# Excerpted data
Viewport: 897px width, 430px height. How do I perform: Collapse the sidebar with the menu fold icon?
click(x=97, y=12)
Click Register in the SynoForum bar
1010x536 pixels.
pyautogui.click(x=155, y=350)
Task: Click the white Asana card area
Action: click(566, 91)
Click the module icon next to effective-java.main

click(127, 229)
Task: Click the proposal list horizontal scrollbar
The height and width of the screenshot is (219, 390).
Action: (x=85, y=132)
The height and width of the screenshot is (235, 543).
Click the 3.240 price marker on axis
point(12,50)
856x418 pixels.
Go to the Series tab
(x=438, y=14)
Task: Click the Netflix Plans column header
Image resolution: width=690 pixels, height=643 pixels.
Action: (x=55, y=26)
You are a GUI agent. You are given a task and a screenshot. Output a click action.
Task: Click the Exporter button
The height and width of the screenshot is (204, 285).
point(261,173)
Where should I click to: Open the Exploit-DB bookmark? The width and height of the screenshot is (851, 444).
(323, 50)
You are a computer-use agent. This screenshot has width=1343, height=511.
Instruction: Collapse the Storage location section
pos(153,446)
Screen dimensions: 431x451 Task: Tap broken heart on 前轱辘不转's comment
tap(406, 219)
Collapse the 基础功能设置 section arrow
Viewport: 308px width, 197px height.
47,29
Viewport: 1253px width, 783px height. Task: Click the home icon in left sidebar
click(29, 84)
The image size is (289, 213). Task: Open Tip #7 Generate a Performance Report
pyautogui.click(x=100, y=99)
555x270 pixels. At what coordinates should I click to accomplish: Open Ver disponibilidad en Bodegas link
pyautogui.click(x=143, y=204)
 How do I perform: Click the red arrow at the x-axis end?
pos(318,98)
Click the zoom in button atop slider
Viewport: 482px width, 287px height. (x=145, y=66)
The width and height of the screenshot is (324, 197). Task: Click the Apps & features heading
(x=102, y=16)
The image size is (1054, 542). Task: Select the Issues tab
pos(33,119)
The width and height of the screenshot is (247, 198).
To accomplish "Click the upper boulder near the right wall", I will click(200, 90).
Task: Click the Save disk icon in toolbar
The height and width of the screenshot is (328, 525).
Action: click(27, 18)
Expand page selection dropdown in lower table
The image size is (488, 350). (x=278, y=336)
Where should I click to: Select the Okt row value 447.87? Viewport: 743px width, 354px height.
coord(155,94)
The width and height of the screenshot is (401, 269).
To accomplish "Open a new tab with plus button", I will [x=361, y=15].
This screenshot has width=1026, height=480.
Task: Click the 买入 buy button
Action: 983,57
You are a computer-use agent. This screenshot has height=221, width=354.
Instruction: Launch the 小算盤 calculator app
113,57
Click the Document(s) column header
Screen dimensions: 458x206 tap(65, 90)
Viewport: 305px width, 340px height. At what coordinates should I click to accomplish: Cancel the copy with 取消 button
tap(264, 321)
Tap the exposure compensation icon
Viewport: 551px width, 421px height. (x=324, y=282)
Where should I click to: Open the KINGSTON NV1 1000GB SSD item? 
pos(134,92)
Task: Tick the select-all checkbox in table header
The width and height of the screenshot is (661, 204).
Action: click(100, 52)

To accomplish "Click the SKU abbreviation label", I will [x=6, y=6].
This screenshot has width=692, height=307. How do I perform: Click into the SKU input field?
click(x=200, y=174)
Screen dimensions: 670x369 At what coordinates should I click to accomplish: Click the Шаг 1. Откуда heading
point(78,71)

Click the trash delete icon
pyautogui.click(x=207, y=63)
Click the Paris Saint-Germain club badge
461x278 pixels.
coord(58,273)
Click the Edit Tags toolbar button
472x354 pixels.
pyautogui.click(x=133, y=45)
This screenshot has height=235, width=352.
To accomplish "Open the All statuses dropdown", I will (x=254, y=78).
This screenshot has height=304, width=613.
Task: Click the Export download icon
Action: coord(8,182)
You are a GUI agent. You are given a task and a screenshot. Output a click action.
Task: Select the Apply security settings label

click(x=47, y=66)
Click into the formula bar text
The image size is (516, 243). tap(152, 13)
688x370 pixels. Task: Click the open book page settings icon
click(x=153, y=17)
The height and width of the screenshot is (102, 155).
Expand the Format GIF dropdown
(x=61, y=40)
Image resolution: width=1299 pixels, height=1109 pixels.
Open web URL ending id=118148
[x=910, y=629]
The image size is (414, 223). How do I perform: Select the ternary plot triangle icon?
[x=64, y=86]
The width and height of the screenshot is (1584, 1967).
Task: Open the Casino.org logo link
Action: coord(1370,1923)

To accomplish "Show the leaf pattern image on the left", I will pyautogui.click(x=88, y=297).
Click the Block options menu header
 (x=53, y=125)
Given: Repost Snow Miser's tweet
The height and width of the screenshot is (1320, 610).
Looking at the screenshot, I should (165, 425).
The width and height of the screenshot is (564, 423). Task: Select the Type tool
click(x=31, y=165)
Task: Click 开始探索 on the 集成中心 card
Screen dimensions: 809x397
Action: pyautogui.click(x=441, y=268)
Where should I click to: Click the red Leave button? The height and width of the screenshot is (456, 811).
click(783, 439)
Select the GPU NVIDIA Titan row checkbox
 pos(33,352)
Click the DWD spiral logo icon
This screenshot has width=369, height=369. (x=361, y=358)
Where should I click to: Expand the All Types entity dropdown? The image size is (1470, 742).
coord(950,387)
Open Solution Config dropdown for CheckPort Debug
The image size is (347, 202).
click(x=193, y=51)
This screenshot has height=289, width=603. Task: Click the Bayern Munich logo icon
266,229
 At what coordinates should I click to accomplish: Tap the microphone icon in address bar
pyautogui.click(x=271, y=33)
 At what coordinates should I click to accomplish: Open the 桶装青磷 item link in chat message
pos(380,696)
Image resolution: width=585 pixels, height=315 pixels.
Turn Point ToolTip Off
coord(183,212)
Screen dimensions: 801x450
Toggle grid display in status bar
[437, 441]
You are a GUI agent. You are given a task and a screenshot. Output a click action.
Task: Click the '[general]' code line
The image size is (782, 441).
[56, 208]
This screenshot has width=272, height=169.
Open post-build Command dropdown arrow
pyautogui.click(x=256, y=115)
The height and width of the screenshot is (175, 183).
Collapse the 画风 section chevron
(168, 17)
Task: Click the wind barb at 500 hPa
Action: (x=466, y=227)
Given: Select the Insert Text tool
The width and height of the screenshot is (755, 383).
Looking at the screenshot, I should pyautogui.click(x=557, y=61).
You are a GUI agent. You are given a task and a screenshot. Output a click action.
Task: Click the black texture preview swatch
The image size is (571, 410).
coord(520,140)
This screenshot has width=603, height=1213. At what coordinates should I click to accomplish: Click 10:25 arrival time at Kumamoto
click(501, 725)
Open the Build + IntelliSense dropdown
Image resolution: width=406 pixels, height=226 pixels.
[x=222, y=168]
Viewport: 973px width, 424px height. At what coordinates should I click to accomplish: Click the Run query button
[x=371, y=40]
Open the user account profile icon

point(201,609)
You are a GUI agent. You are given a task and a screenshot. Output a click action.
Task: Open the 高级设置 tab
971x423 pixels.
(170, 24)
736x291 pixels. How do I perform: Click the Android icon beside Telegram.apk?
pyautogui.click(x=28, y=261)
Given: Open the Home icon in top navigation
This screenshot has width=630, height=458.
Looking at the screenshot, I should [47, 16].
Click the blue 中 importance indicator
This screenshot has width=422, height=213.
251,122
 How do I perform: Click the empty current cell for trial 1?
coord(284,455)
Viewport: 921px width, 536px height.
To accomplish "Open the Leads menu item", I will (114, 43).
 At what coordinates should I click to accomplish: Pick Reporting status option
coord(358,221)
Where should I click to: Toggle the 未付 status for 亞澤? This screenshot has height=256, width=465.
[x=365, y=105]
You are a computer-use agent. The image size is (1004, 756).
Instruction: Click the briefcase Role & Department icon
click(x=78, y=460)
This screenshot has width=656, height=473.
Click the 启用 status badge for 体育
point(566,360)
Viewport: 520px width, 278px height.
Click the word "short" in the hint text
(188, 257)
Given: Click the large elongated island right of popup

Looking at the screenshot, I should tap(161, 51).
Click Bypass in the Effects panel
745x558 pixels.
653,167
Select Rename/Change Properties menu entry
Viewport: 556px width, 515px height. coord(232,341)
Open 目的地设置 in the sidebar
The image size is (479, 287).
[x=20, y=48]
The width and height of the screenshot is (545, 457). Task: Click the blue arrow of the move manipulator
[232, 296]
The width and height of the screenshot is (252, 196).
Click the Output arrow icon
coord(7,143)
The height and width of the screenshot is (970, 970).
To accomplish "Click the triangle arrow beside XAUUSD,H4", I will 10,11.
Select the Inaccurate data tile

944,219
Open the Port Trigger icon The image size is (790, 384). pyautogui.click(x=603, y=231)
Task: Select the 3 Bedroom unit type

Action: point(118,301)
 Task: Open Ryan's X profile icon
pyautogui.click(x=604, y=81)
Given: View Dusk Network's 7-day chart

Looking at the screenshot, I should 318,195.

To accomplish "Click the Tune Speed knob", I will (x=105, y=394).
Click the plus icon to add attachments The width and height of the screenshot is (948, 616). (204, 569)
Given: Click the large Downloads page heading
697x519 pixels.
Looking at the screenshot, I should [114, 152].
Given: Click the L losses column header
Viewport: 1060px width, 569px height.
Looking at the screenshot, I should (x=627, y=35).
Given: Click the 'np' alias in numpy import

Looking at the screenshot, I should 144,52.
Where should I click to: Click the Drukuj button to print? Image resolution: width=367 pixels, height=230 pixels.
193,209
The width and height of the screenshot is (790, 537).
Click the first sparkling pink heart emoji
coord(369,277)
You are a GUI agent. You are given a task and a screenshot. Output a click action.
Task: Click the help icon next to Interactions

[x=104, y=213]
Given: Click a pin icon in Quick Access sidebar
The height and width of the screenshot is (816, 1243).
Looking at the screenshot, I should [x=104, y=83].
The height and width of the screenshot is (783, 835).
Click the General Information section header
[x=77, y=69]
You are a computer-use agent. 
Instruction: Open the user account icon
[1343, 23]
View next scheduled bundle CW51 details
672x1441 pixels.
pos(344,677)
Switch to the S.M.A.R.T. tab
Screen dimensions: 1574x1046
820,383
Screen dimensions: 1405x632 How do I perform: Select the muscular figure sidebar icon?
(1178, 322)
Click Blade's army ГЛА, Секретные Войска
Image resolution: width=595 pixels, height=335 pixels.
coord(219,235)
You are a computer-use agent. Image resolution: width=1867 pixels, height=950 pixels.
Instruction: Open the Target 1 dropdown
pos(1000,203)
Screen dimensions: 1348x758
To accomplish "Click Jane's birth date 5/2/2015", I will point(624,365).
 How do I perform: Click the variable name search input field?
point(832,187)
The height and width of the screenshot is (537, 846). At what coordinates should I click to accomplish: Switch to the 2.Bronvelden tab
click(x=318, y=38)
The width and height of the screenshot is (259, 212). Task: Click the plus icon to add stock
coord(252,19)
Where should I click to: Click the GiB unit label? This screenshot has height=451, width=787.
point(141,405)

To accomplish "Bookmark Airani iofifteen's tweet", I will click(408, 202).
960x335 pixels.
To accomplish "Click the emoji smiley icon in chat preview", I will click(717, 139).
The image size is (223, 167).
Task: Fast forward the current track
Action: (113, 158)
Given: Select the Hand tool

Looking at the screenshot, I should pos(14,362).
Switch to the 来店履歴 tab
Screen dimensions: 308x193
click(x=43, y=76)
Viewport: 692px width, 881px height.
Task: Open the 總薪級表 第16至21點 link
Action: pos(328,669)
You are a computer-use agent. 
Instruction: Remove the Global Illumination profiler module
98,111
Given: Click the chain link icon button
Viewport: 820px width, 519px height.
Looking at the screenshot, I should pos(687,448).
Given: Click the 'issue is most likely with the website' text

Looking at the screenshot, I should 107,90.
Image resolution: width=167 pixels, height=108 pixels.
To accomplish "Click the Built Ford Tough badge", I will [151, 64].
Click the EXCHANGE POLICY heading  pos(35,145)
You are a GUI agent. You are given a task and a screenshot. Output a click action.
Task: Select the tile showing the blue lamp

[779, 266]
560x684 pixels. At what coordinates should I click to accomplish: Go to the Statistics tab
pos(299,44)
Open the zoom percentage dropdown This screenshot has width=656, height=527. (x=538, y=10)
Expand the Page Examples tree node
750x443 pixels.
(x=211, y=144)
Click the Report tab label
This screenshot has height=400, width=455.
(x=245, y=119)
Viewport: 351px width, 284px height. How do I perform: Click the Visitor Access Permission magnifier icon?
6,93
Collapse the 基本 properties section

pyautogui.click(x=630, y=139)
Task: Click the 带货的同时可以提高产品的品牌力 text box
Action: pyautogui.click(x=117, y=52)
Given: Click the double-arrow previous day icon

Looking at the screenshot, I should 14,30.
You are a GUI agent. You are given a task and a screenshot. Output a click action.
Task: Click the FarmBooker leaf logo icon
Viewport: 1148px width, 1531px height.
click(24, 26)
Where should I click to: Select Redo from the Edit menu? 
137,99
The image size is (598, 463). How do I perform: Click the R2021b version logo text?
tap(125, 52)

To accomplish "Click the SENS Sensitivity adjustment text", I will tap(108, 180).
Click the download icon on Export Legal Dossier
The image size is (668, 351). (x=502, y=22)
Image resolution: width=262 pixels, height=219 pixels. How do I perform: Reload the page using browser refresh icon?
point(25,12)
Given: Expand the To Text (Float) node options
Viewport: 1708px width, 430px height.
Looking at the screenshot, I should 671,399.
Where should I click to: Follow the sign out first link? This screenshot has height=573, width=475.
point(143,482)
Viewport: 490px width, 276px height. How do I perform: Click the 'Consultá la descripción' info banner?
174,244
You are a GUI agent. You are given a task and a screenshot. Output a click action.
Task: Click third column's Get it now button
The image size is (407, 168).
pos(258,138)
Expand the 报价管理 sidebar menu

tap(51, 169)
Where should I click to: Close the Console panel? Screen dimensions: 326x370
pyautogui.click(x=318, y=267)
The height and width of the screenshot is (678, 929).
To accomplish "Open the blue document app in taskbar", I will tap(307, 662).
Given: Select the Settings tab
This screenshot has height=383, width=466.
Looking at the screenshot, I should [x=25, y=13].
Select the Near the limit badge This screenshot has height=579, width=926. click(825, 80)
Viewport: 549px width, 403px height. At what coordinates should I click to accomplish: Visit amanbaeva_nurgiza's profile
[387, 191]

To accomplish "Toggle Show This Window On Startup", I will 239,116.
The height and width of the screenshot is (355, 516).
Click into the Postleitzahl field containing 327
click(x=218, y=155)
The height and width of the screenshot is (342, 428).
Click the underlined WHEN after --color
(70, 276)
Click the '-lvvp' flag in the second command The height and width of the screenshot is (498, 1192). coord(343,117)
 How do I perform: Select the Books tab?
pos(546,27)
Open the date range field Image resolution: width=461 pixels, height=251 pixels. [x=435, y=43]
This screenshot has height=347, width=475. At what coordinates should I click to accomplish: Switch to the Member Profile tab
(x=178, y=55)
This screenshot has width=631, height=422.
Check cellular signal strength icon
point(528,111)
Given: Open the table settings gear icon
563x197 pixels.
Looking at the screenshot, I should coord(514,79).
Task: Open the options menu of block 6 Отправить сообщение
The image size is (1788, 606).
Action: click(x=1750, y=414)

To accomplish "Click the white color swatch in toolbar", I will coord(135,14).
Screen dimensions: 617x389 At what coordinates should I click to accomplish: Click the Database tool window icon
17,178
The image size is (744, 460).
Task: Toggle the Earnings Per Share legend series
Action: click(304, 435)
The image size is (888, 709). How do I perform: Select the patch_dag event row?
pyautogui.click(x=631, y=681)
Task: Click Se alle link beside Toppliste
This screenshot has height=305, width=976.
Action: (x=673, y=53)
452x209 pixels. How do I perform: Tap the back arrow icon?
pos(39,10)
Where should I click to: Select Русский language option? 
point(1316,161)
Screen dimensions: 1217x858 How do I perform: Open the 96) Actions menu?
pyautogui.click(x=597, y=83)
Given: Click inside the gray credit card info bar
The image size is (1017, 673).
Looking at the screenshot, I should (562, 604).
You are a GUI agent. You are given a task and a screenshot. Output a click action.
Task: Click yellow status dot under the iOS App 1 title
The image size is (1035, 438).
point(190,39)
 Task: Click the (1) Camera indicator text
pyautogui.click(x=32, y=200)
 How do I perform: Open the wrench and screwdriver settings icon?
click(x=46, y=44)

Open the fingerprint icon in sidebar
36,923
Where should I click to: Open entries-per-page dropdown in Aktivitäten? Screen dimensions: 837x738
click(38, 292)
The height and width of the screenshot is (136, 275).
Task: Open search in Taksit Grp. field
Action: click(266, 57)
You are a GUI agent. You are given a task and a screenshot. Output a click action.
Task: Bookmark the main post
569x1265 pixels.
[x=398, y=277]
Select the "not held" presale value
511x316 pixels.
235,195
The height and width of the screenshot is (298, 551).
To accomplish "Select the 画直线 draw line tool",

# Aim of the task
For the word "date", how many lines in the records above contain it? Answer with the number and nothing else.

# Answer for the task
2